Polar For The MassesSilence (Black Nutria, 2011)
Rock duro come la pietra, riff al vetriolo e una sessione ritmica rovente come un braciere. Questi gli ingredienti che i Polar For The Masses usano per rendere al meglio una ricetta dal sapore agrodolce e dai ritmi serrati. Vicenza come quartier generale. Silence è il secondo album dopo Let Me Be Here del 2007 (non contando l’EP d’esordio Garage Session, 2004). 32 minuti sporchi e neri d’alta carica emotiva, che mirano al cuore, senza fronzoli inutili o banalità di circostanza. Il primo brano, Consequences, si ficca in testa senza lasciare scampo grazie a un giro di basso perfetto e una melodia che più azzeccata non si può. U.T.W. si palesa ritmica al punto giusto per poi sgranarsi fino a incarnare un rock cavernicolo reso ancestrale da una batteria martellante e ossessiva. Sailing Away si avvicina alla cifra stilistica di una band di cui abbiamo lodato e narrato le gesta in diversi frangenti: i senesi Dorothi Vulgar Question; Ignorance farebbe la sua porca figura in molti album dei Beastie Boys. Insomma i ragazzi ci sanno fare e la musica è parte integrante del loro D.N.A. Silence è stato esportato oltre confine in paesi quali Giappone, Svizzera e Germania, e non solo. Non fatevelo sfuggire. (J.C.)


Gran Turismo VeloceDi Carne, Di Anima (Lizard Records, 2011)

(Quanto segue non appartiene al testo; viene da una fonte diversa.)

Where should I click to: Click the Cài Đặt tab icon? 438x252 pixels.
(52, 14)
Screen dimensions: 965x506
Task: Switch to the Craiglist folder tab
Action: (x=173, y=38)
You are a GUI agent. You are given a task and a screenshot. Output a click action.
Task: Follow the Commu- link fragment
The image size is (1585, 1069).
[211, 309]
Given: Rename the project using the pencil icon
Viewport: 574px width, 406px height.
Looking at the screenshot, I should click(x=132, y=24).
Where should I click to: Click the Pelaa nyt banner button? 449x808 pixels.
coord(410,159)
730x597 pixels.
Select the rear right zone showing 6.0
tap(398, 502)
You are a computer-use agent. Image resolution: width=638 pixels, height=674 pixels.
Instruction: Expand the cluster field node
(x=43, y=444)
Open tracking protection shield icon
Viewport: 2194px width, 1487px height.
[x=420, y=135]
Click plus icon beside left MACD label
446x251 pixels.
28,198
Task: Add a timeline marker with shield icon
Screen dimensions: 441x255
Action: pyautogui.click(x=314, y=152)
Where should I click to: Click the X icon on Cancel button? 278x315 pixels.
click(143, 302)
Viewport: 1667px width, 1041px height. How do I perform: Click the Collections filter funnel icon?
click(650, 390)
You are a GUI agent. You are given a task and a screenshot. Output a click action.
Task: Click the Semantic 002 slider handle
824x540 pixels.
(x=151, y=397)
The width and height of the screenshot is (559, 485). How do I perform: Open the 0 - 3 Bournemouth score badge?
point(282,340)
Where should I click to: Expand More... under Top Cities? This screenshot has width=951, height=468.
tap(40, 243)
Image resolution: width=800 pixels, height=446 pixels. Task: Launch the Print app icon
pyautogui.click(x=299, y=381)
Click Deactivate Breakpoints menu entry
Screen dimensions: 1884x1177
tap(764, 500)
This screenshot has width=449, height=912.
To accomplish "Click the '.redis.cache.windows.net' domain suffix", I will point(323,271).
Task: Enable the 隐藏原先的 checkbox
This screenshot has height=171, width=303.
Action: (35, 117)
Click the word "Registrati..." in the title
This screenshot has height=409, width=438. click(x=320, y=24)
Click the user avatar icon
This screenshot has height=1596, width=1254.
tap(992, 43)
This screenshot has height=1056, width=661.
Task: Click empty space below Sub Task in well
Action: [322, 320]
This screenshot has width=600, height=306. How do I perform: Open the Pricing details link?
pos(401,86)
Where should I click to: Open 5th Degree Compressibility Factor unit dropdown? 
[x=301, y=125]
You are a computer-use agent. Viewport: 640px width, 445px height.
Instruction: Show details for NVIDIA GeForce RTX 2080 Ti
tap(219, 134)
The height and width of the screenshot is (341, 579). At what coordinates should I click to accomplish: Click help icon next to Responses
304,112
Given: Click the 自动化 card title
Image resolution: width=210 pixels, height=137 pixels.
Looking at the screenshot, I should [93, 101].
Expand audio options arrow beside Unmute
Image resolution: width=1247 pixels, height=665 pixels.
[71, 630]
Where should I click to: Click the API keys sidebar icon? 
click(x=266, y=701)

Chi scrive certamente non è un amante del progressive rock, genere tanto in voga in Italia agli inizi degli anni ‘70 fintanto che il punk non lo spazzò via fino a farlo divenire polvere, poi fango, poi di nuovo piccolo germoglio. Il pregiudizio verso certuni generi (di accademica nicchia) ancora non è passato di moda. Per questo ci vuole coraggio, nel 2011, a battere il ritmo rifacendosi a gruppi quali P.F.M., Orme, Banco del Mutuo Soccorso, ma anche Emerson Lake & Palmer e King Crimson (alcuni passaggi di Misera Venere rimandano la mente al capolavoro dei capolavori: In The Court Of The Crimson King). I quattro componenti del gruppo, dotati tecnicamente e tra loro in buona sintonia, sembrano divertirsi molto. Per un po’ ci divertiamo anche noi che siamo dall’altra parte dello stereo; i primi tre brani mettono in evidenza le doti canore di Claudio Filippeschi, e del gruppo in generale, che dimostra di saper scrivere discrete canzoni che addirittura – in taluni frangenti – si possono mandare a memoria. La brutta sorpresa arriva con Quantocàmia che fin dal titolo palesa i gruppi ascoltati al liceo dalla band – Pink Floyd, Zappa, Genesis? – senza ovviamente avere la medesima aura. Il resto del programma alterna momenti anche molto piacevoli, l’eccellente La Pura o L’estremo Viaggiatore, a lungaggini esiziali e stancanti quando si vogliono dimostrare le doti tecniche, a discapito della “forma canzone”. Il nostro consiglio, viste e considerate le evidenti potenzialità, è quello di usare il tornio e la lima quando l’arzigogolo voluttuoso cerca di avere la meglio sulla ragione. (J.C.)